Чтобы быть полезным президенту, механизм принятия решений должен, таким образом, соответствовать нескольким критериям. Он должен соответствовать характеру и стилю его личности. Он должен вести к действиям. Бессмысленный разговор без практического содержания ведет к параличу. Более того, он должен чувствовать психологическое взаимоотношение президента и его близких советников: механизм должен давать возможность коллегам президента укреплять его уверенность в самом себе и при этом давать ему возможность реально делать выбор, предоставлять перспективы и при этом не превращать каждую проблему в испытание воли. Этот механизм должен давать простор для подлинной свободы действия президента без установления мании величия, которая частенько возникает в ситуациях, когда на пути встречается мало равноценных партнеров. В то же самое время, если каждое отдельное решение передается в кабинет президента, он утратит преимущества от технической подготовки и накопленного опыта членов его постоянного аппарата.
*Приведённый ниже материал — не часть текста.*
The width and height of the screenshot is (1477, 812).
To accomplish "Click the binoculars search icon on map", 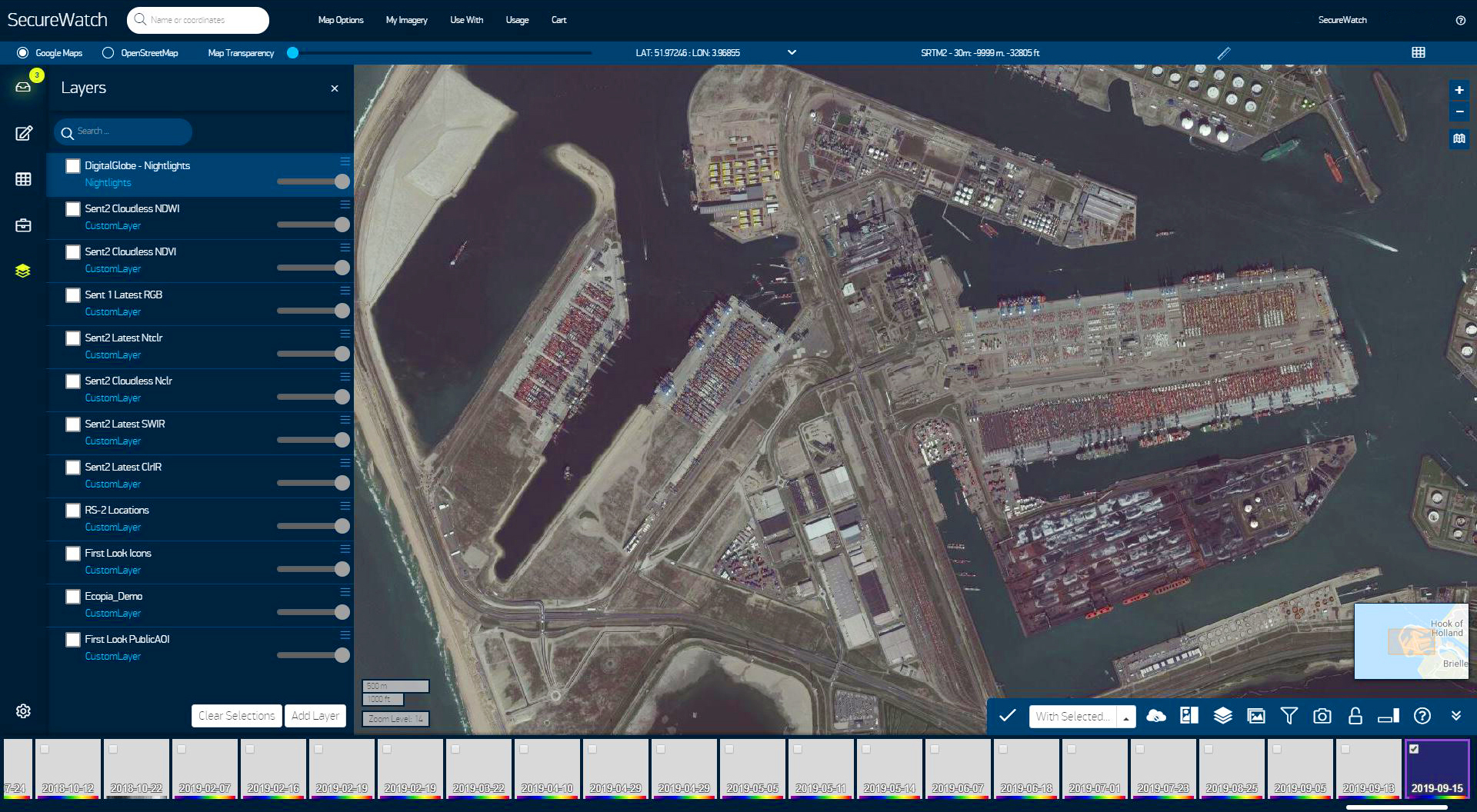I will point(1459,139).
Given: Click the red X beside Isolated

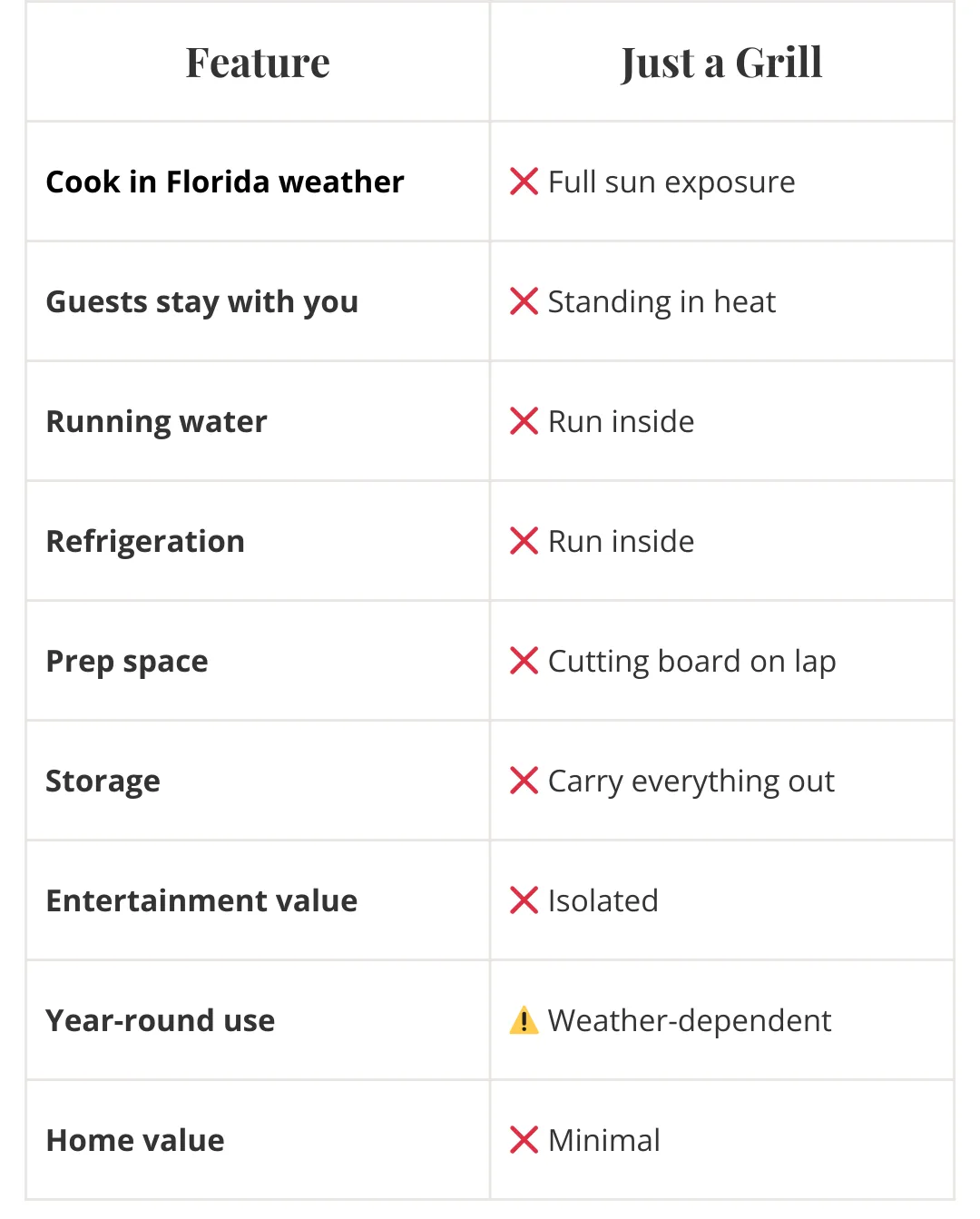Looking at the screenshot, I should point(524,900).
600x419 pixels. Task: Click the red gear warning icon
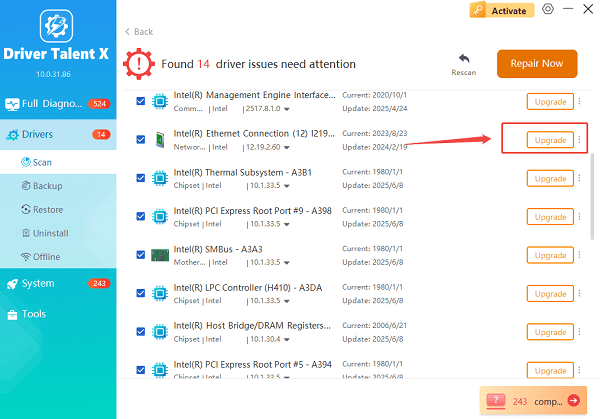click(138, 64)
Если ключевые решения принимаются неформально на неподготовленных встречах, тенденция быть обязанным президенту и сотрудничеству с коллегами того, кого это касается, может исказить определение подлинного выбора. Это казалось мне проблемой в принятии решений в администрациях Кеннеди и Джонсона. С другой стороны, если процедуры принятия решения становятся излишне формализованными, если президент настолько смиренен, что подчиняет свое суждение бюрократическому консенсусу, – как случалось в администрации Эйзенхауэра, – тогда опасность заключается в том, что на практике у него останется только один выбор между одобрением или неодобрением одного рекомендованного курса. А поскольку ему не говорили об альтернативах или последствиях в случае неодобрения, такая система приводит к смещению в сторону наименьшего общего знаменателя. Жертвуется цель ради административной эффективности. Пар может выпускаться в виде отдельных приступов своеволия президента, имеющих целью убедить остальных (и самого себя) в своей правомочности, но такие беспорядочные вспышки должны быть нечастыми, поскольку его отказ принять согласованную рекомендацию лишает его оперативной альтернативы.